Excerpt.
....
From: Protocol-driven primary care and community linkages to improve population health in rural Zambia: the Better Health Outcomes through Mentoring and Assessment (BHOMA) project

Local Ownership
The top-level leadership from each participating health district has been involved in the BHOMA project since its conception (including the application for initial funding) and each district has provided substantial human resources to program implementation.
Collaboration and partnership
We have successfully leveraged the substantial infrastructure and resources available through other programs sponsored by our group (e.g., support for HIV/AIDS care and treatment services) in the target districts. This has fostered trust and familiarity between project teams and regular Ministry of Health providers at the implementation sites.
Effective use of existing technology
Mobile phone coverage is now nearly 100% in Zambia. Our project was forward thinking in its adoption of this relatively low-cost technology for managing community health worker outreach activities.
Staff turnover
Staff and volunteer attrition has required that the project frequently orient new hires and train replacements. Likewise, re-deployment of district level middle managers has required ongoing re-orientation meetings. This is critical to maintenance of quality of implementation and management of program activities, but comes at a fairly high cost.
Poor health facility infrastructure
Inadequate infrastructure, particularly storage space for the registry and filing rooms has been a perennial challenge. The sites often require substantial rehabilitations and at times investments that have exceeded available budget lines. For example, the project had to procure three 40 feet storage containers for three of the busy sites just to address filing, storage, and registry space.
....
Using the information.
A - According to the BHOMA excerpt, why did the project buy three 40-foot storage containers?
B - What does the BHOMA excerpt give as the level of mobile phone coverage in Zambia?
C - Extend the excerpt on the BHOMA project in rural Zambia, starting after its final sentence.

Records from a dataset
....
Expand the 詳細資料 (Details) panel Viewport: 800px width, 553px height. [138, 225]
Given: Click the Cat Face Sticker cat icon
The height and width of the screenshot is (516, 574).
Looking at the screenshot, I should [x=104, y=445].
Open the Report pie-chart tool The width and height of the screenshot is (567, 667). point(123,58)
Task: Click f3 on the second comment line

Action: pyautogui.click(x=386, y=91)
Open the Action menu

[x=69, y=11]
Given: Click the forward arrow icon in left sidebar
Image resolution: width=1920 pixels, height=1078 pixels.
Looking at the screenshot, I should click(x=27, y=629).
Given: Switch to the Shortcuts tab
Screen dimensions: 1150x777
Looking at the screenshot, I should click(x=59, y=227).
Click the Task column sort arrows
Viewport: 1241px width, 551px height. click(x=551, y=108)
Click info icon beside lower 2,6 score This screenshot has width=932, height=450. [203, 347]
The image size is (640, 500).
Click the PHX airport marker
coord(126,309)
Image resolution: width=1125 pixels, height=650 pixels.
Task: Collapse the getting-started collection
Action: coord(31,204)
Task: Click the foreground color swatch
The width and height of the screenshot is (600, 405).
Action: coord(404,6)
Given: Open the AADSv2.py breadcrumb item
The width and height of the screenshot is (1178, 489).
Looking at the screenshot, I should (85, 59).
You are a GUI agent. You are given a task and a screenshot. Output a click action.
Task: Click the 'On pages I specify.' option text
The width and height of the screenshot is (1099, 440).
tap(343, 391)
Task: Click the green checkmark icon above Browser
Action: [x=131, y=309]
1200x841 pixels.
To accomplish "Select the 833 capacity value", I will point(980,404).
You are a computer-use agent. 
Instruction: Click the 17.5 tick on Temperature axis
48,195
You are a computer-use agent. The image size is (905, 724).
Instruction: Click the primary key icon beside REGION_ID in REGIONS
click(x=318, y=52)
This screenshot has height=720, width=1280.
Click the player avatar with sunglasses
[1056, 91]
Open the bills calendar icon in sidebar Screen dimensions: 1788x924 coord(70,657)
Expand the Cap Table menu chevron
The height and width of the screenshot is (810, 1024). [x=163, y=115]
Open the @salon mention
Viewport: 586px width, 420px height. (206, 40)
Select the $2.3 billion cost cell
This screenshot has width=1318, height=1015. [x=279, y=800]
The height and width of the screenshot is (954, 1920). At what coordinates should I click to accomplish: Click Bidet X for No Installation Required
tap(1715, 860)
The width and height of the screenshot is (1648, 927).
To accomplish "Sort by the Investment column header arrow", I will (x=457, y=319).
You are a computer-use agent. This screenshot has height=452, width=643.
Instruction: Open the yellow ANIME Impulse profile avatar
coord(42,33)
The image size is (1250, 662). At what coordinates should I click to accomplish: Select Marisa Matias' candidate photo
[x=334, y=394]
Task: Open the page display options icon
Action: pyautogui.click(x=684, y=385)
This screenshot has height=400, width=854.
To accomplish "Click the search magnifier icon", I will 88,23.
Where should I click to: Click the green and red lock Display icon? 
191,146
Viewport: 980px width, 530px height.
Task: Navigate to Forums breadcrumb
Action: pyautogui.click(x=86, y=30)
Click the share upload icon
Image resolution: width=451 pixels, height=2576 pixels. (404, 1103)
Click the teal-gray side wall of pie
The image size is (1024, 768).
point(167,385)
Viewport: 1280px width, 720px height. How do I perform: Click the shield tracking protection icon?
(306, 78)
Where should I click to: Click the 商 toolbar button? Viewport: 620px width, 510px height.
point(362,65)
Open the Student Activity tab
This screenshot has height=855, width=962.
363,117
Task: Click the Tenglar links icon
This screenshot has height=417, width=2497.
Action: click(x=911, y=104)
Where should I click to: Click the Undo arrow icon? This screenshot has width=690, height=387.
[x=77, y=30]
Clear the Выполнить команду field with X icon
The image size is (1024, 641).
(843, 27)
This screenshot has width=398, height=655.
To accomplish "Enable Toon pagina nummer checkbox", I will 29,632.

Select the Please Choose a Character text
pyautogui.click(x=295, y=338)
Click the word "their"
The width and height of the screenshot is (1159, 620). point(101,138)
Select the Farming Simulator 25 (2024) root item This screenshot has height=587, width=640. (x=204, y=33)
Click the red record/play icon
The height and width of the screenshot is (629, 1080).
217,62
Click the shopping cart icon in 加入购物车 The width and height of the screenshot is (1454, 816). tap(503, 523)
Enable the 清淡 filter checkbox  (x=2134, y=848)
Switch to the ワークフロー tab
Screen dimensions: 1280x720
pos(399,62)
....
Answer section.
A - Inadequate infrastructure at the health facilities, especially a lack of storage space for the registry and filing rooms, meant the project needed the containers at three busy sites to provide filing, storage and registry space.

B - It states that mobile phone coverage in Zambia is now nearly 100%.

C -
Introducing a culture of accountability
Implementation of project activities required creation of an accountability culture that health workers - especially those providing direct patient care - are not accustomed to.
Monitoring CHW performance with a Lot Quality Assurance System (LQAS) methodology
To ensure the community health workers were actually performing the task we charged them with, we introduced LQAS sampling of households. Most CHWs are performing very well, but those who were not can now be identified and remediated.
Incentives for Traditional Birth Attendants (TBAs)
We noticed low rates of institutional delivery among women in rural areas and that many of these women were using the services of TBAs. We co-opted the TBAs into our community program, providing incentive payments for early referral of pregnant mothers to antenatal care, institutional delivery, and home, postnatal visitations. TBAs are now being monitored through the same common performance indicator system used for clinical care providers.
Neonatal follow up
During implementation it became apparent that the form used to capture a child’s sick visit was inadequate to guide the special care required for sick neonates. Therefore, the project went through an extensive consultative process to develop and implement a new neonatal form.